Most of the army slept in the open, but the few huts still left standing often became death traps. So many men crowded inside to shelter that some suffocated in the crush. Huts often caught fire, either from their wooden stove overheating or campfires set too close outside the building by soldiers ripping timber off the hut walls. On the night on November 12 the temperature dropped to minus 24 C and frostbite became widespread among the troops. Not recognising the symptoms or knowing the treatment, many men lost noses, fingers and toes. With such a hard frost, there was no liquid water readily available, so men and horses suffered badly from dehydration. The churned up road surface froze into sharp ridges that lacerated shoes and feet, cutting some to the bone. Stragglers that fell behind were captured by Cossacks, stripped naked and left to die, or sold to peasants who tortured them to death in revenge for their own sufferings.
 

Men ate horsemeat flavoured with gunpowder for the salt. Horses that died became rock hard in minutes so had to be cut up while still alive - including horses still walking. When the owner looked away, a steak could be slicked from the numbed flank of a horse. The cold froze the blood and the horse would survive a few days longer. But it was the river crossings that posed the greatest danger. As the traffic bottlenecked, people were knocked over in the crush, trampled underfoot and killed. Russian artillery, drawn on sleds, sometimes caught up and shelled the crowd. The bridge over the Berezina had been burnt so 400 pontooners built two new ones working up to their necks for 15 minutes at a time in freezing water as ice floes washed past. Only eight of these men survived the retreat.

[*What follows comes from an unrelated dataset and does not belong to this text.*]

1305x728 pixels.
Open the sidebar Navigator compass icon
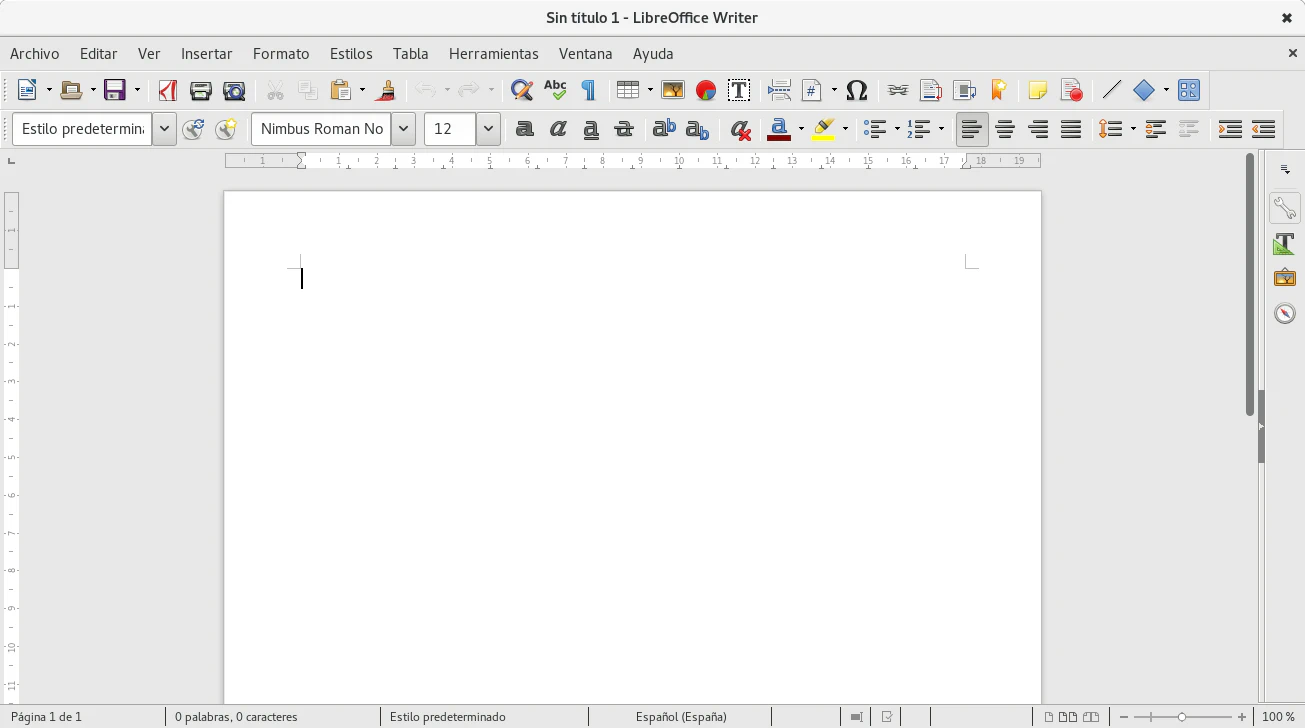pyautogui.click(x=1285, y=314)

crossing the Berezina Crossing the Berezina (Source: Wikipedia)

A two day blizzard starting on November 29 was remembered by survivors as the worst time. Some shot themselves. Those whose shoes had disintegrated got such bad frostbite that skin and muscle peeled away from the bones of their feet. Soldiers who feel down had their boots pulled off before they died. Men murdered for fur coats and there were incidents of cannibalism. When the blizzard passed, clear skies allowed the temperature to plunge. It fell to minus 37 C on December 6. At this temperature liquid water cannot exist in the air and water molecules combine to form ice crystals that sparkle in the clear sky - a phenomenon meteorologists call “diamond dust”.  Men’s breath was as thick as smoke and condensation formed icicles in hair eyelashes and beards which grew thick enough to obstruct vision and breathing.  Eyelashes froze together and had to be pressed between fingers so eyes could be opened. Many got snow blindness, causing tears, which froze.

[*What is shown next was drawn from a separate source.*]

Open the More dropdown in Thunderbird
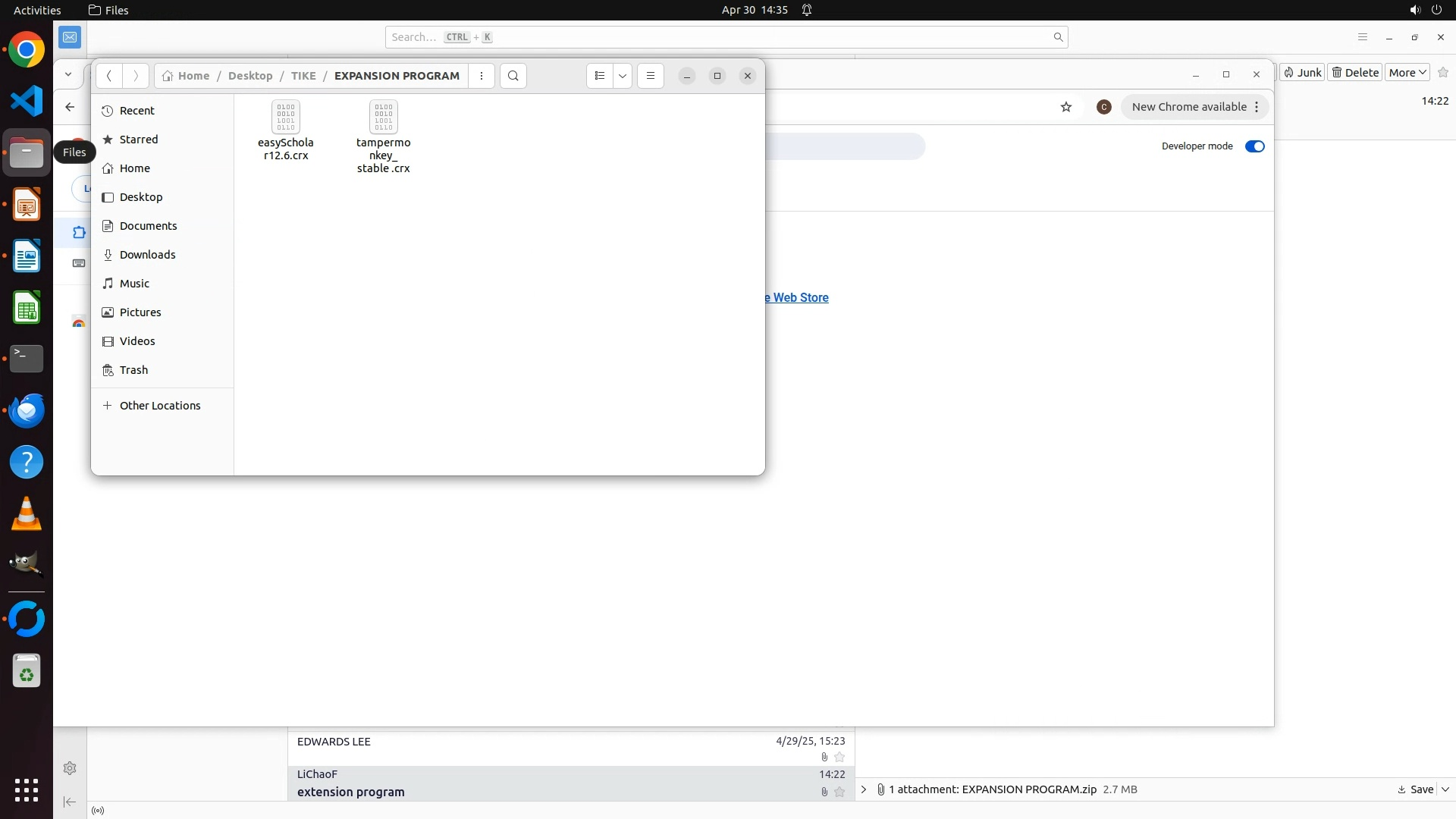 point(1407,73)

It was now so cold that men died walking. Blood suddenly streaming from mouth and nose and sometimes eyes and ears, they would stagger a few steps like drunkards before falling. Many now had dementia, some so disorientated that they would walk into fires in bare feet and lie down. One gunner froze to death standing behind his cannon, hand on the breech and facing back towards Russia. Two fresh divisions were deployed in front of the town of Vilna to stop the Russian advance, but, not hardened to the cold, almost all froze to death over two nights. Nor were the Russians spared the suffering. Of the 97,000 who pursued the retreating French, only 27,000 reached Vilna.

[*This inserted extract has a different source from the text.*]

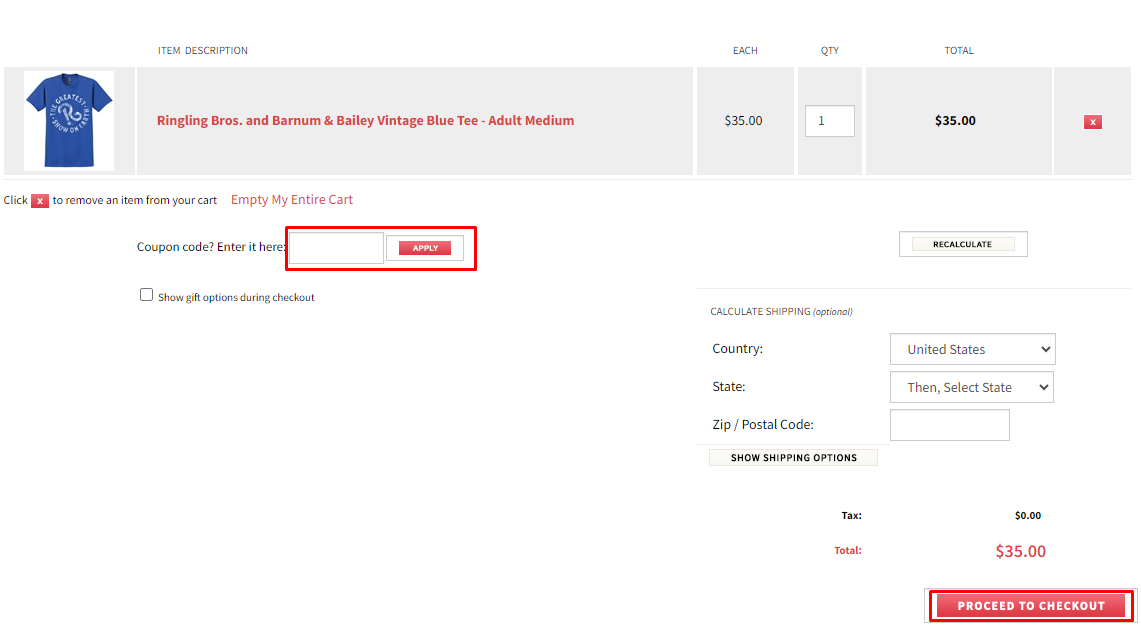The image size is (1141, 626).
Task: Click the Proceed to Checkout button
Action: pyautogui.click(x=1030, y=606)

The Russian general Denis Davidov remembered colder winters in previous years, but not with large starving armies wandering around in the open. In all, counting civilians and soldiers on both sides, around a million people died because of Napoleon’s invasion of Russia. In the opinion of general Caulaincourt, had Napoleon left Moscow two weeks earlier it is likely he would have extricated most of his army intact and continued to control much of Europe. But the warm start to autumn deceived Napoleon as he waited in vain for the Tsar to negotiate. 1812 was not the first time an invading army came to grief in a Russian winter. In 1709 the Swedish king Charles XII lost a third of his forces in winter before defeat at Poltava by Peter the Great. Nor was it the last. Two hard winters during the Second World War contributed to the German Army’s ultimate defeat. A witness later remembered Hitler fuming in December 1941 “These damned meteorologists, also they are talking about Napoleon.”